_EXERCISE AIM:_ Take the lines below between the one holding "မြန်မာဘာသာ (155, 628)" and the one holding "[Bookmark] (532, 287)", inclusive, and copy them exactly. Add nothing.

_ENTRIES SHOWN:_

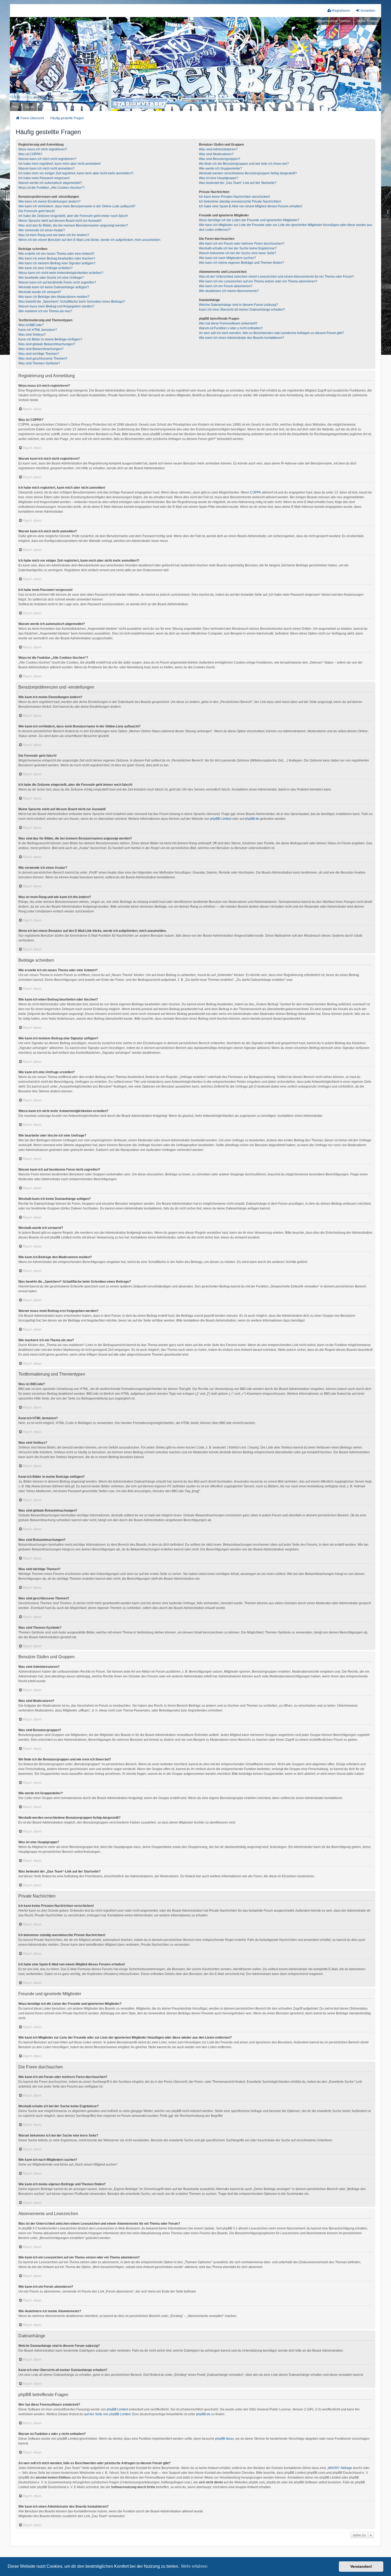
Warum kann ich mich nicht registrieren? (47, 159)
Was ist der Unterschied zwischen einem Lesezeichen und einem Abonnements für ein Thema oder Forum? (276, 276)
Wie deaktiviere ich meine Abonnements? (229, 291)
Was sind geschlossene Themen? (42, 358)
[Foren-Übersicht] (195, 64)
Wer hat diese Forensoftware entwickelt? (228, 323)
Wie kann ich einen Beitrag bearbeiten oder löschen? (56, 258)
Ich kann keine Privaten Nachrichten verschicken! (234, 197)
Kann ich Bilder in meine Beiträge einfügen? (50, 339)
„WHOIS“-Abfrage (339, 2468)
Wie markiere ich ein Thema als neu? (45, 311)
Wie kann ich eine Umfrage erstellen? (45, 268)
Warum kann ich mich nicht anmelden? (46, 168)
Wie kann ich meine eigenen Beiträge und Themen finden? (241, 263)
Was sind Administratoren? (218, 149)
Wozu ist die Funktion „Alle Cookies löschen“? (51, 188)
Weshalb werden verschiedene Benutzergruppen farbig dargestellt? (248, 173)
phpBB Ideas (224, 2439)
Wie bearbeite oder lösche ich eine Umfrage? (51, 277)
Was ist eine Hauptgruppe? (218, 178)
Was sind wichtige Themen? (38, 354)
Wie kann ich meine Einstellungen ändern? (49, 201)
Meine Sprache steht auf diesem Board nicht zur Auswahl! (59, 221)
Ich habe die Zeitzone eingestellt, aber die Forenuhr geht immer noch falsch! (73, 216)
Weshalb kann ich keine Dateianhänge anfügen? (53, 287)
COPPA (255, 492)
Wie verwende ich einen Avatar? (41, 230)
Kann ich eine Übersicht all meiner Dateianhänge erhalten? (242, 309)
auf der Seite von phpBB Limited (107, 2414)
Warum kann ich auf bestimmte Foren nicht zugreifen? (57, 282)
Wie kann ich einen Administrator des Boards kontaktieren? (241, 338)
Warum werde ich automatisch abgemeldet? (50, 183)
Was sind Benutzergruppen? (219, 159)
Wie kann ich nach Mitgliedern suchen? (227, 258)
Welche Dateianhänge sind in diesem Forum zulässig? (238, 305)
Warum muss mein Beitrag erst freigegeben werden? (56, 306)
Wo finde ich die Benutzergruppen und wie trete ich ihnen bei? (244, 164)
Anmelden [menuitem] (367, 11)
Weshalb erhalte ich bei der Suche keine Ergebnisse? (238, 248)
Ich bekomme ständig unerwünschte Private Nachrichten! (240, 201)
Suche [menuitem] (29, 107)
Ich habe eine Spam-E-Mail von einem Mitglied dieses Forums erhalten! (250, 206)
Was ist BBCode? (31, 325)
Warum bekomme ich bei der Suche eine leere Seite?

...

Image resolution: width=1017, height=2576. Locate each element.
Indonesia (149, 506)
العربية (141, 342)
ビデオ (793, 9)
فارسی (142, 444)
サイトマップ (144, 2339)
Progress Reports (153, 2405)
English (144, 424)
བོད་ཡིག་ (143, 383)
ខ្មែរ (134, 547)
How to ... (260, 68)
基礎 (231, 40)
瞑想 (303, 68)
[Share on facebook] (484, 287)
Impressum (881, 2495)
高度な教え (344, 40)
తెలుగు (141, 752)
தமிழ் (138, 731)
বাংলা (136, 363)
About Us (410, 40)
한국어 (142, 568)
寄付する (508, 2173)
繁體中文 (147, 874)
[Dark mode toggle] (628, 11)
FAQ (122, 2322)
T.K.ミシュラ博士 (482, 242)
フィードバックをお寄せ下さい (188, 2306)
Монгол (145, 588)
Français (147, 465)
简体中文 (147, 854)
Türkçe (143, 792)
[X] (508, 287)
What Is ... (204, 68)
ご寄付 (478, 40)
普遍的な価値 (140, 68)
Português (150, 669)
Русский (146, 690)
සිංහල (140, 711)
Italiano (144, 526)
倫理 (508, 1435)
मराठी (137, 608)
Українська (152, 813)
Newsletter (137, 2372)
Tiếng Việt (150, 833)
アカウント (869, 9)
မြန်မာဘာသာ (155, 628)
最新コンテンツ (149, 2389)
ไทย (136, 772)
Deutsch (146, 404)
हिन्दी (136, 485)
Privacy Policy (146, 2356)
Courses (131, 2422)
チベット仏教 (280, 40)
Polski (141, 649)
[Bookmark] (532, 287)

_SOLUTION:_
မြန်မာဘာသာ (155, 628)
最新コンテンツ (149, 2389)
ไทย (136, 772)
Deutsch (146, 404)
हिन्दी (136, 485)
Privacy Policy (146, 2356)
Courses (131, 2422)
チベット仏教 (280, 40)
Polski (141, 649)
[Bookmark] (532, 287)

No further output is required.